(Listed entries begins)

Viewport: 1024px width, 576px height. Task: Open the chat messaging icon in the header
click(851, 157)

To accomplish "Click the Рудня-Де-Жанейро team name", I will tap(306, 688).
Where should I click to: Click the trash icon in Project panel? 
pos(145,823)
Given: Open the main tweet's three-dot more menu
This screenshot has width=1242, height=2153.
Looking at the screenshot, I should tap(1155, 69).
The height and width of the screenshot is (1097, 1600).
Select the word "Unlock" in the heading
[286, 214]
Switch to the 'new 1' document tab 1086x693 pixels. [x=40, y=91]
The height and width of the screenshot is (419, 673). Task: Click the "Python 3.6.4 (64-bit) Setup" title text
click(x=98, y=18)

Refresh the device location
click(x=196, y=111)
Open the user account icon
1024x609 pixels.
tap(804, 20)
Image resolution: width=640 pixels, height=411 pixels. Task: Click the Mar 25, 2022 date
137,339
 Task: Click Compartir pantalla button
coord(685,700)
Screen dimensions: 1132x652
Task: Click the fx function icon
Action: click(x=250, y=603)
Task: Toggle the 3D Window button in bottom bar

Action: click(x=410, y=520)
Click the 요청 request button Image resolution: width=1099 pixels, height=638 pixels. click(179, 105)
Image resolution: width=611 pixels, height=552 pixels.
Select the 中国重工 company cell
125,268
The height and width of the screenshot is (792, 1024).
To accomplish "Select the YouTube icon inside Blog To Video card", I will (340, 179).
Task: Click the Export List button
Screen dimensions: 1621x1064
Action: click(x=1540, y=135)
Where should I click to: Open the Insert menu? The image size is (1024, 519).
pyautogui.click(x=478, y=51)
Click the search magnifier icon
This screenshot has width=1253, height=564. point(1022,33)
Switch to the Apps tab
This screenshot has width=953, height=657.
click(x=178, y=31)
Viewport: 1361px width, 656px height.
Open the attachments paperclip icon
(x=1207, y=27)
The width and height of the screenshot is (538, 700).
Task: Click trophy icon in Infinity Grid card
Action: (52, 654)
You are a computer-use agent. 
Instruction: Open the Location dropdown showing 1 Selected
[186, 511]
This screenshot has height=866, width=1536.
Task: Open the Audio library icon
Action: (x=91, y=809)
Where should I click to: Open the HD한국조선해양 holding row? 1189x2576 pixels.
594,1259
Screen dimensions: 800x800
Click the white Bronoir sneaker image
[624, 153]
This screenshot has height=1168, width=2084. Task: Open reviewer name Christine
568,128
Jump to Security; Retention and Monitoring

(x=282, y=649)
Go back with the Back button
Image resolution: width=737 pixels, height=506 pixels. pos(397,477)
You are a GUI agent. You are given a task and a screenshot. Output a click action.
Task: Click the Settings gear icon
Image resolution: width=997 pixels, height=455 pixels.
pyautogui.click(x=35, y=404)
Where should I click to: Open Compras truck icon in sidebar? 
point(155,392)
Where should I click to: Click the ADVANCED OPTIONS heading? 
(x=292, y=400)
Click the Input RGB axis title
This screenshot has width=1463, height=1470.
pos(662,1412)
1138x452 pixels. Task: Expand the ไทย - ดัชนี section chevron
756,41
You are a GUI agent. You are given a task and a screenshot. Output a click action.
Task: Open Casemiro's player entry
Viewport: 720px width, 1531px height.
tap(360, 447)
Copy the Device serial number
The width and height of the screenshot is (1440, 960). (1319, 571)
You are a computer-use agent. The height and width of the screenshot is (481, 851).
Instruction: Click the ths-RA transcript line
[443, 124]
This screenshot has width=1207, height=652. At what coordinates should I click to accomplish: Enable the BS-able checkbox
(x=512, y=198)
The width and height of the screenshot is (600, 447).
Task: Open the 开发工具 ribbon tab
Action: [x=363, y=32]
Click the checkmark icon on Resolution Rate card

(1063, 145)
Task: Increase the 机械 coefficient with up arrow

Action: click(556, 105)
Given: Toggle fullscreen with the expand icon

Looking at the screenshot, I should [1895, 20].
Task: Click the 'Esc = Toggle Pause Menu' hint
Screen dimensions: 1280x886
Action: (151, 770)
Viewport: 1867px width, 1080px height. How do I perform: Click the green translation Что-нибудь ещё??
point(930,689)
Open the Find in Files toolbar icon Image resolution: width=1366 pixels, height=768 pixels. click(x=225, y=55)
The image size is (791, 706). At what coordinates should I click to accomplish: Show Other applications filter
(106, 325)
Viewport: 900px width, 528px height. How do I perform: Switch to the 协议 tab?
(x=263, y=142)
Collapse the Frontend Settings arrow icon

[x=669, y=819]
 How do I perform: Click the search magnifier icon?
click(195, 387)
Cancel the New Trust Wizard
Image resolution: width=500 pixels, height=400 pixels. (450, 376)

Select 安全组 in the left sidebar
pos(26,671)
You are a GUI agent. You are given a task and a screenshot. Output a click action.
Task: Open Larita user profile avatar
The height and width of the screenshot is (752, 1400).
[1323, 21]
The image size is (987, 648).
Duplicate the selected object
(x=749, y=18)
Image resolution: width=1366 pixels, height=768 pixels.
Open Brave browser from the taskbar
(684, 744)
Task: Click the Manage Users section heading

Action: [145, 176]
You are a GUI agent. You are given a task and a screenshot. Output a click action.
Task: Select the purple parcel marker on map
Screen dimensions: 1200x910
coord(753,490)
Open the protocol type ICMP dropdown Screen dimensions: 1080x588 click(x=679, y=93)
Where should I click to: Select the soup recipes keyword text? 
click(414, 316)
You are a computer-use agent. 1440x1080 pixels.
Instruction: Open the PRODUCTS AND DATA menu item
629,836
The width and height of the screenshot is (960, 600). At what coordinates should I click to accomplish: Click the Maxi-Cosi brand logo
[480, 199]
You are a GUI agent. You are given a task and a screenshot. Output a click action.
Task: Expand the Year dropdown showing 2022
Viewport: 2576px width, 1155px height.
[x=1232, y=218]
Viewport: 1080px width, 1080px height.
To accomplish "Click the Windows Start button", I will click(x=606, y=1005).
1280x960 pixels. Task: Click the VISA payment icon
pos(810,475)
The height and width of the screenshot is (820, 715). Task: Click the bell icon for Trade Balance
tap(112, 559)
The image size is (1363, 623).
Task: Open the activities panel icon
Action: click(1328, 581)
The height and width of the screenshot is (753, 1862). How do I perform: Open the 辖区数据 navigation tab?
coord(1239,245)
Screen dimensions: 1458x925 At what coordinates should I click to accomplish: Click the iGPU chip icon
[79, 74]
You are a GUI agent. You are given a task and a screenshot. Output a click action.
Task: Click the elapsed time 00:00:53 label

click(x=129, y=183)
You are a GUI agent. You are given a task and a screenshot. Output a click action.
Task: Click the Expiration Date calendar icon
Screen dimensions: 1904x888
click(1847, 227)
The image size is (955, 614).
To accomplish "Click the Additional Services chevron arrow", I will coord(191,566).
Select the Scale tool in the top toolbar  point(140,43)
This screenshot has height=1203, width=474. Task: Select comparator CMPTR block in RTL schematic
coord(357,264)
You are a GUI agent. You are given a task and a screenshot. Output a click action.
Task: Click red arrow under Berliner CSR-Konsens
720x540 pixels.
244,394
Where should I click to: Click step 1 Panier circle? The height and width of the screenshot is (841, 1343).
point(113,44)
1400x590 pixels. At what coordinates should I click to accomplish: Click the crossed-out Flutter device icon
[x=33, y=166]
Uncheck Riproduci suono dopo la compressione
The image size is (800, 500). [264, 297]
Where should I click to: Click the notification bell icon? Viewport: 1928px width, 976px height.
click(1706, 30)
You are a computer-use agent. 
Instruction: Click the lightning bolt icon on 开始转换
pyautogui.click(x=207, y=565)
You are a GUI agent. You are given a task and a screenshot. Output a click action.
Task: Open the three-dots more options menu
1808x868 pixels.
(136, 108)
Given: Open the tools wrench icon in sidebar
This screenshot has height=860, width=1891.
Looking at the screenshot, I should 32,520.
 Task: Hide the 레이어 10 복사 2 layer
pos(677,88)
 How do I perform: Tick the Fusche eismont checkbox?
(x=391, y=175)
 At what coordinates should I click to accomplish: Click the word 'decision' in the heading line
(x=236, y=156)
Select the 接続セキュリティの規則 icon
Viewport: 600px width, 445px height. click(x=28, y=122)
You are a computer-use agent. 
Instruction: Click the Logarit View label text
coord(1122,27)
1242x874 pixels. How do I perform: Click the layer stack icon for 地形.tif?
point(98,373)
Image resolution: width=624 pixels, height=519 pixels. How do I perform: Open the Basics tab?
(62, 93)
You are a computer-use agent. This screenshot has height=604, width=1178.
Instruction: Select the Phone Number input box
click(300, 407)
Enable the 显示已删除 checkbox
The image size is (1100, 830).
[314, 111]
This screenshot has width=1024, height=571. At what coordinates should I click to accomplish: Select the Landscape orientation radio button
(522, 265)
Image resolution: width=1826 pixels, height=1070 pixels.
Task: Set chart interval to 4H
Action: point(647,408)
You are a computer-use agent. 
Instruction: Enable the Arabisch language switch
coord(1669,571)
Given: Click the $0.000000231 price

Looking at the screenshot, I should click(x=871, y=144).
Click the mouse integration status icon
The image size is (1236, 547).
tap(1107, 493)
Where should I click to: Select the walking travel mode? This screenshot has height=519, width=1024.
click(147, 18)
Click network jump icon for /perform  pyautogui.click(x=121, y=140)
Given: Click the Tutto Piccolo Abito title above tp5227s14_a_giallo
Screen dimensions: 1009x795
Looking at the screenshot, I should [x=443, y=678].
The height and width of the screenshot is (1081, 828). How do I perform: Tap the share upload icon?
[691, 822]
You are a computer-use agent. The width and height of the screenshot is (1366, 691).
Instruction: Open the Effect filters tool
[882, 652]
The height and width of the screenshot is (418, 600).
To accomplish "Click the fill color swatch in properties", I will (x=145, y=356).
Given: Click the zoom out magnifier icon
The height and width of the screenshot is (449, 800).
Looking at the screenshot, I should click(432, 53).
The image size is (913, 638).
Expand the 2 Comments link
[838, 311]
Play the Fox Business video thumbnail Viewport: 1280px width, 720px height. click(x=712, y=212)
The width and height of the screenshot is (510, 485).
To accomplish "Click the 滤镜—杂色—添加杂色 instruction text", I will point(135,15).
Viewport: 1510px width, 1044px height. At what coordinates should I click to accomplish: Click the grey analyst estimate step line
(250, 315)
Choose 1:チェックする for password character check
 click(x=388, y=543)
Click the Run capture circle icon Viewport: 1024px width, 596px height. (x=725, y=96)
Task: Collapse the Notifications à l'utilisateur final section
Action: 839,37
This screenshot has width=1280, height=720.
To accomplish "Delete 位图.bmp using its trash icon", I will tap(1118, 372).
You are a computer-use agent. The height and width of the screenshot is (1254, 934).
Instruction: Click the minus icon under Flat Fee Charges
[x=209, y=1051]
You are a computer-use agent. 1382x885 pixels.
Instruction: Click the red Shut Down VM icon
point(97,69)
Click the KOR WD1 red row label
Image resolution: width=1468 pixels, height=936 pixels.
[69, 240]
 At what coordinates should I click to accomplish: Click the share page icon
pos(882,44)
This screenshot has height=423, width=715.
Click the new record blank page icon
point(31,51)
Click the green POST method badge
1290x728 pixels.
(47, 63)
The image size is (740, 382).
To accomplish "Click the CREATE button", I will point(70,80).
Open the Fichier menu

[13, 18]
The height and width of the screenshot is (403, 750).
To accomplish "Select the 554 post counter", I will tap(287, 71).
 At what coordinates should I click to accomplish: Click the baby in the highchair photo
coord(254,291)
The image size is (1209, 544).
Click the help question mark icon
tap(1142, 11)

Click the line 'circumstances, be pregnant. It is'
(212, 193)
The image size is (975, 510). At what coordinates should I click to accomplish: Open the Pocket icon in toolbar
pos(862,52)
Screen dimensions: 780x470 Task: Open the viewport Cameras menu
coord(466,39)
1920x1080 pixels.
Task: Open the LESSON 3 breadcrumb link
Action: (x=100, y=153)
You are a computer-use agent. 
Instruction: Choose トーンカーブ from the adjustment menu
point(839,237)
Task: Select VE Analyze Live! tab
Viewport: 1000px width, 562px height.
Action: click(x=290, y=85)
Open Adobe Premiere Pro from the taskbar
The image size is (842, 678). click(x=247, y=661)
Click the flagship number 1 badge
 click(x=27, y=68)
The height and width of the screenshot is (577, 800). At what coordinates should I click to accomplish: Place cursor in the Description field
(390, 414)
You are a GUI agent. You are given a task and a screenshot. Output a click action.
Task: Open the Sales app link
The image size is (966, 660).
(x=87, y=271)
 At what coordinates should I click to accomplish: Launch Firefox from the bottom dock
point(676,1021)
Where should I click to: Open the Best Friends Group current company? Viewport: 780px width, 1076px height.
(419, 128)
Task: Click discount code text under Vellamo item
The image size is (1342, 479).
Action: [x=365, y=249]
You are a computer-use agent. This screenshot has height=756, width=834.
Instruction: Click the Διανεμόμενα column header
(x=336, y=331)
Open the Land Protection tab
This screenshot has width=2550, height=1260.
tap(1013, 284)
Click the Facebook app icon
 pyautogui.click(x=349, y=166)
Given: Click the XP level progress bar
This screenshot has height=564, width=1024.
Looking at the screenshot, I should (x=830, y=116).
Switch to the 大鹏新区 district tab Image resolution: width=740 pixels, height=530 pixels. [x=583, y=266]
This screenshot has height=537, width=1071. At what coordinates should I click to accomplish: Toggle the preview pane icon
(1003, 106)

(Listed entries ends)

* [Brief]:
Scan the material above for lines that contain the string "more", and copy each such line.

* [Answer to this task]:
Given: Open the main tweet's three-dot more menu
Task: Open the three-dots more options menu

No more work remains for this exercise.